# My iphone/Optrix 82 day Trip in the Kawana Surf!!!



## Sprocket (Nov 19, 2008)

Pretty stoked to get it back, recovered all contacts, photos, video etc. I have been using the phone for a month now, touch wood it is working fine. Old Mate who found it said there was a bit of moisture in the case. a week on rice and it came up perfect.   






.


----------



## IsoBar (Nov 24, 2011)

Epic!!!
(and even more remarkable that it's still working!)


----------



## scater (Nov 24, 2007)

Haha very cool!


----------



## Sprocket (Nov 19, 2008)

indiedog said:


> Dave that is just awesome. Great advert for that stuff. So I gather you don't have a pass code on your phone then?
> 
> Oh, and some cracking footage, you really are just a big kid.


 :lol: :lol: no pass code because this big kid needs his readers to see the screen normally, let alone in one of those cases.
here is an example of me taking photos while I am trying to get the video going :lol:


----------



## Sprocket (Nov 19, 2008)

leftieant said:


> I think you need to sell the story to Optrix. Free cases for life.


Yea, I'll hit them up. :lol: If the lens wasn't sandblasted I'd still be able to use it I reckon.


----------



## Daveyak (Oct 6, 2005)

.


----------



## kayakone (Dec 7, 2010)

Brilliant Dave! 

That six pack is obvious! And man, you _do_ have some surf skills.


----------



## suehobieadventure (Feb 17, 2009)

Great story and vid I can see you love living and playing in surf :lol: Restores your faith in human nature that someone went to the trouble to track you down.


----------



## Sprocket (Nov 19, 2008)

kayakone said:


> Brilliant Dave!
> 
> That six pack is obvious! And man, you _do_ have some surf skills.


You are too kind Trev and re the six pack, I live by the old you are what you eat theory :lol:


----------



## Sprocket (Nov 19, 2008)

suehobieadventure said:


> Great story and vid I can see you love living and playing in surf :lol: Restores your faith in human nature that someone went to the trouble to track you down.

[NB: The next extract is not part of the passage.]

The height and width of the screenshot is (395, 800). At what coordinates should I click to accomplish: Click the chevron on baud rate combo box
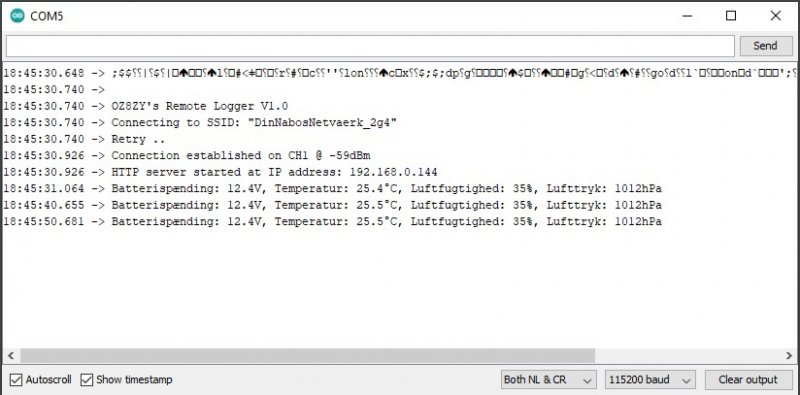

Yes Sue, he was a lovely Scottish gentleman and had a couple of stories of his own to tell as well.


----------



## Sprocket (Nov 19, 2008)

indiedog said:


> Dave, is it the XD5 you've got?


Sorry Indie I don't know what an XD5 is, sounds like an old ford with a miss.


----------



## BIGKEV (Aug 18, 2007)

XD5 will be iPhone 5 version. I think Dave's is an iPhone 4 so, XD4.....


----------



## keza (Mar 6, 2007)

That's great, definitely contact them and see if they want to buy the story and footage.
You should get something for even just posting it, it is a hell of a recommendation for the case.


----------



## paulo (Nov 1, 2007)

Amazing stuff. I always imagined anything lost would be miles away within a few tides. 400m away nearly 3 months later blows that theory away! :shock:


----------



## Sprocket (Nov 19, 2008)

I forwarded this thread to optrix.com and was contacted by Peter the marketing manager who offered to replace my case and send a couple of other bits as well. How awesome is that?


----------



## kayakone (Dec 7, 2010)

Sprocket said:


> I forwarded this thread to optrix.com and was contacted by Peter the marketing manager who offered to replace my case and send a couple of other bits as well. How awesome is that?


Very good of them. 

And what an endorsement for their case, cause surf is massive shocks and pressures, 24/7, for 82 days. Can't believe it survived. I hope they use your story for their advertising....they'd be mad if they didn't.


----------



## Bigdyl (Feb 13, 2012)

Haha! Epic video, looks like heaps of fun!  What a great story to get it back. Nice one!


----------



## carnster (May 27, 2008)

Yeah that's a good story. Top surfing skills as well. Oh and the 6 pack of course; I won't b showing it 2 my wife, she has already seen HotRod and Brolans, one more could b the end of me.
I am still waiting 4 someone to find my red plastic and aluminium paddle lost at palmy in the surf, gee i miss it.


----------